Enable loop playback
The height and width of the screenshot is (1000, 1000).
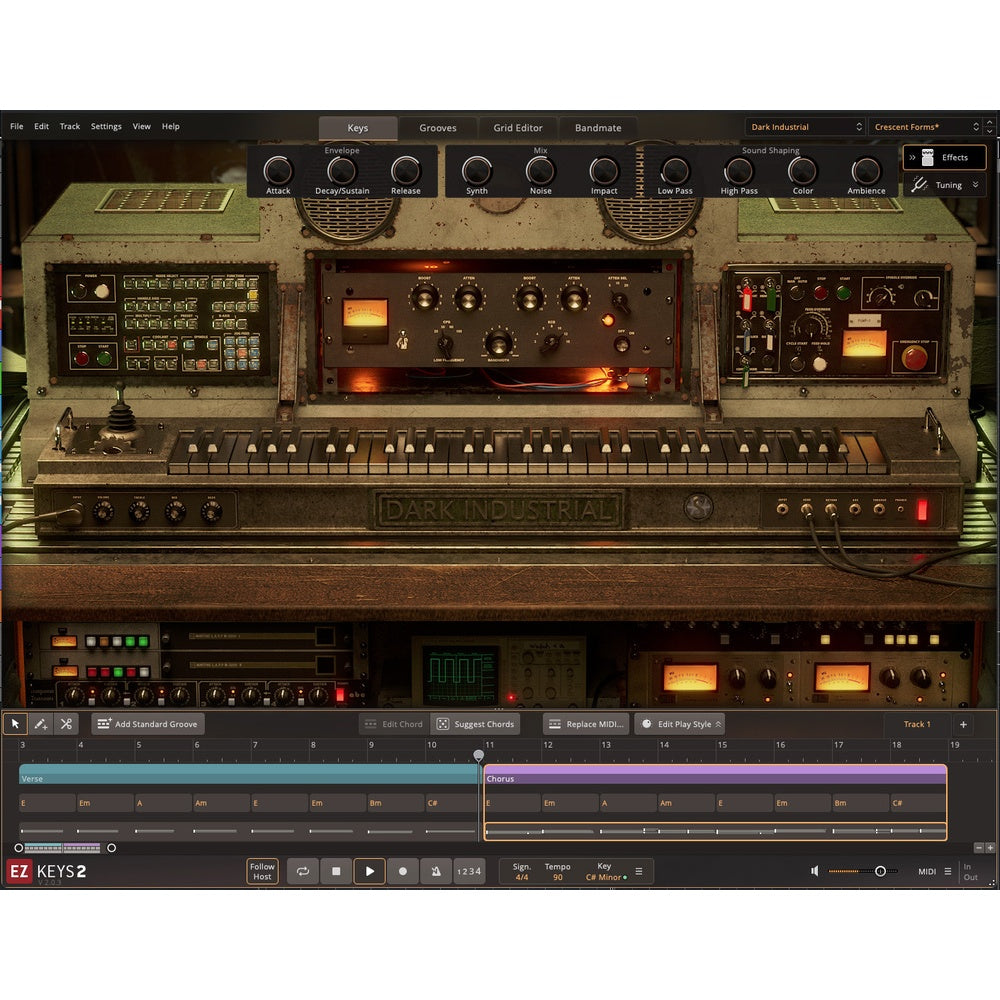click(303, 871)
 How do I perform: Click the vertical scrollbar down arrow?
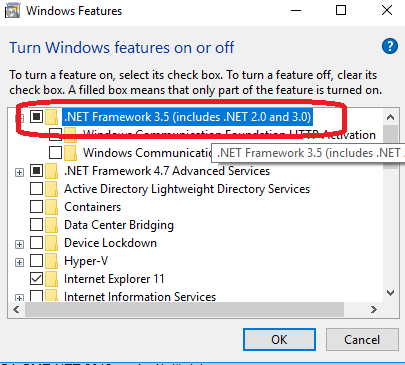pyautogui.click(x=390, y=293)
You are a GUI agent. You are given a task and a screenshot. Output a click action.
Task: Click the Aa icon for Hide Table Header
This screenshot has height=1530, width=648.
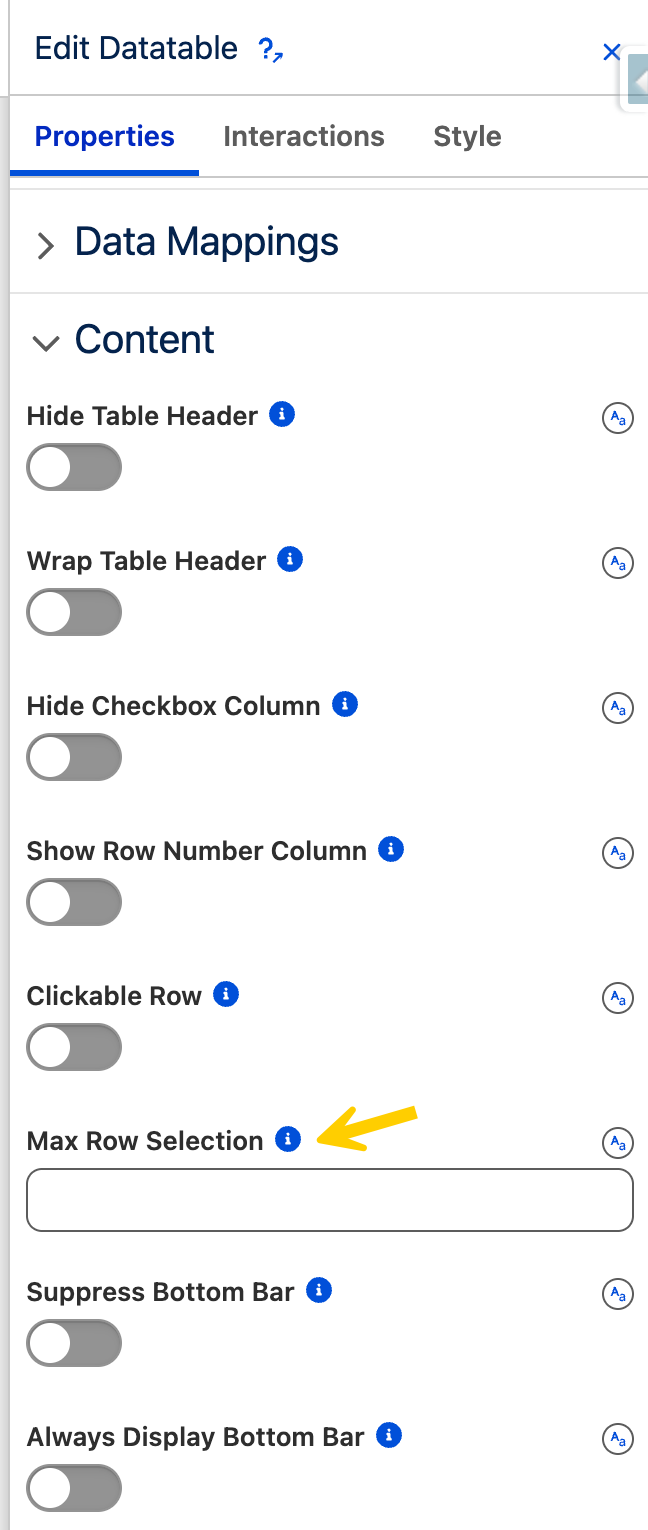coord(618,418)
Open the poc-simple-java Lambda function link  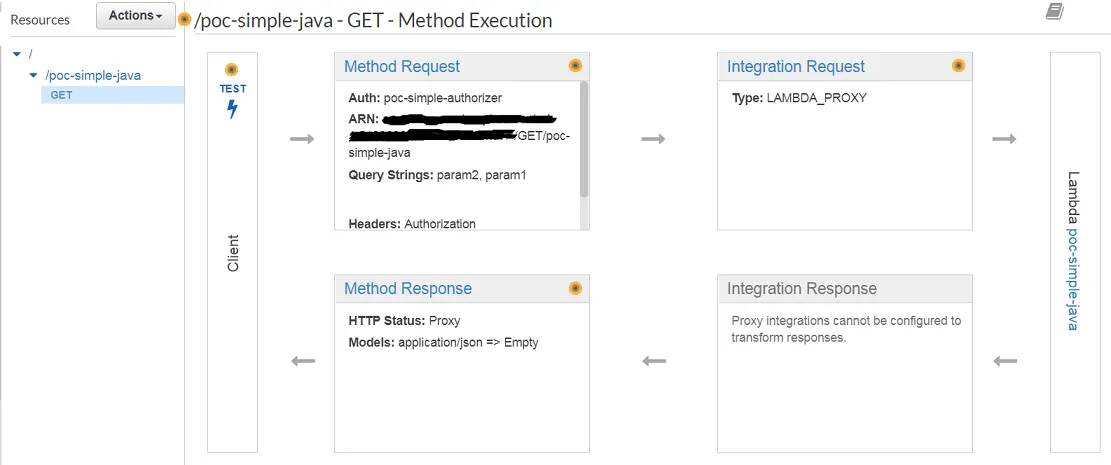(1073, 278)
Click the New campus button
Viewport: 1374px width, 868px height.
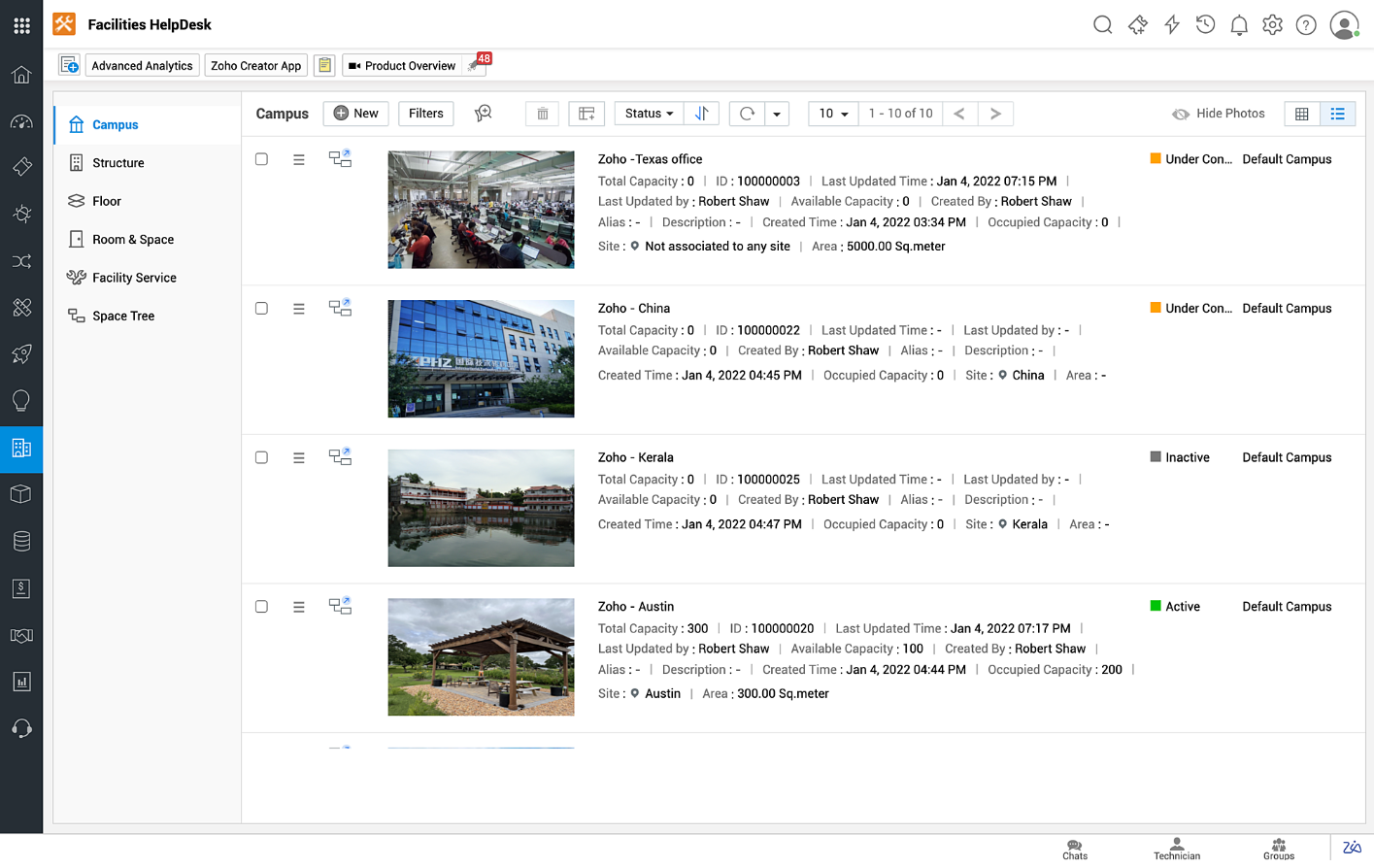click(355, 114)
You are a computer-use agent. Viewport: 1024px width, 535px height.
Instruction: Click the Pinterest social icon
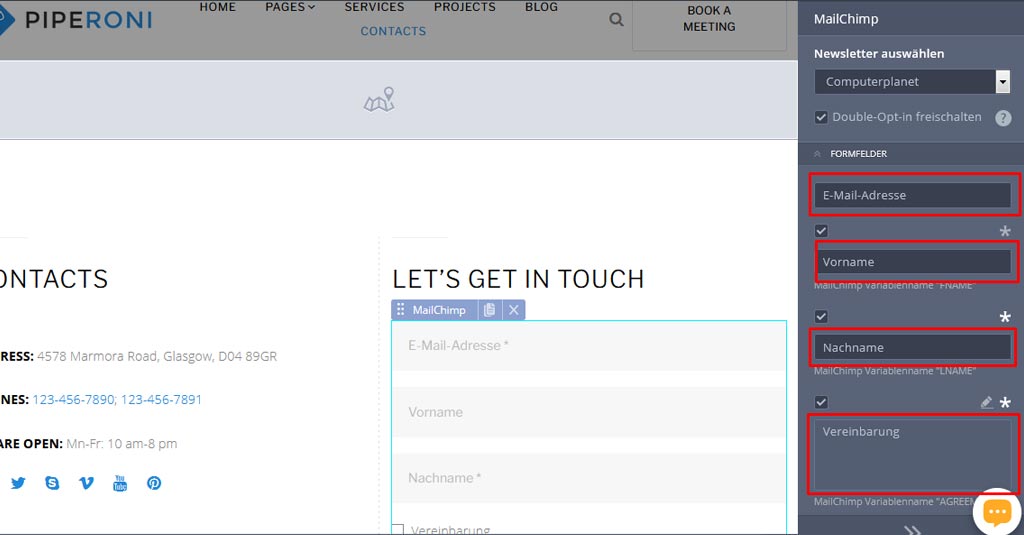tap(154, 483)
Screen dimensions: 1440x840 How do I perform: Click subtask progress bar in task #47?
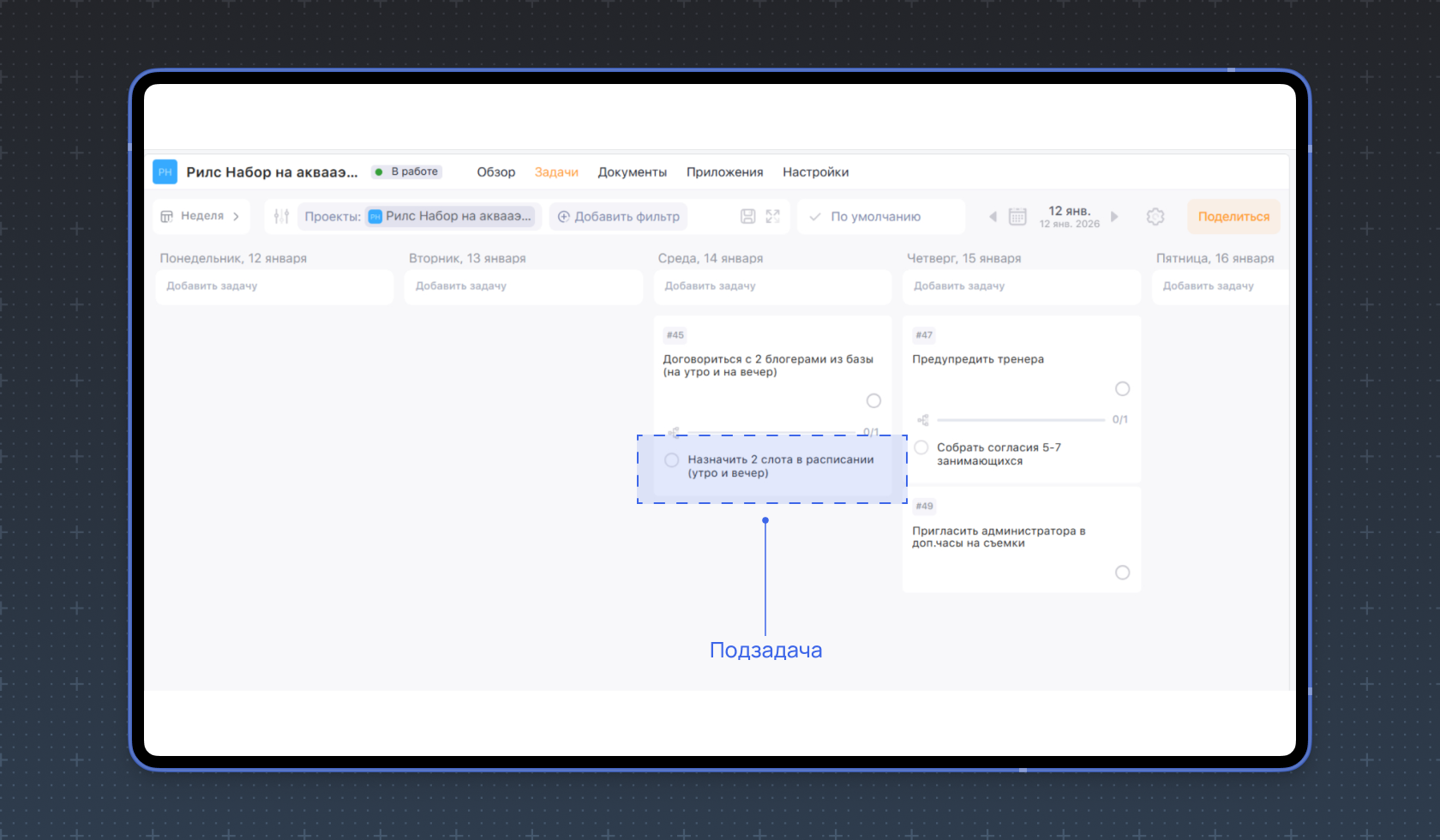[x=1020, y=420]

=====

• Assigned task: Your copy should consist only of the lines from the one containing "Instruction: Click the Pinterest social icon" through the last line of the entries above, reproduced exactly, without pictures.

• Output of the exercise:
Instruction: Click the Pinterest social icon
tap(154, 483)
Screen dimensions: 1440x840 How do I perform: Click subtask progress bar in task #47?
[x=1020, y=420]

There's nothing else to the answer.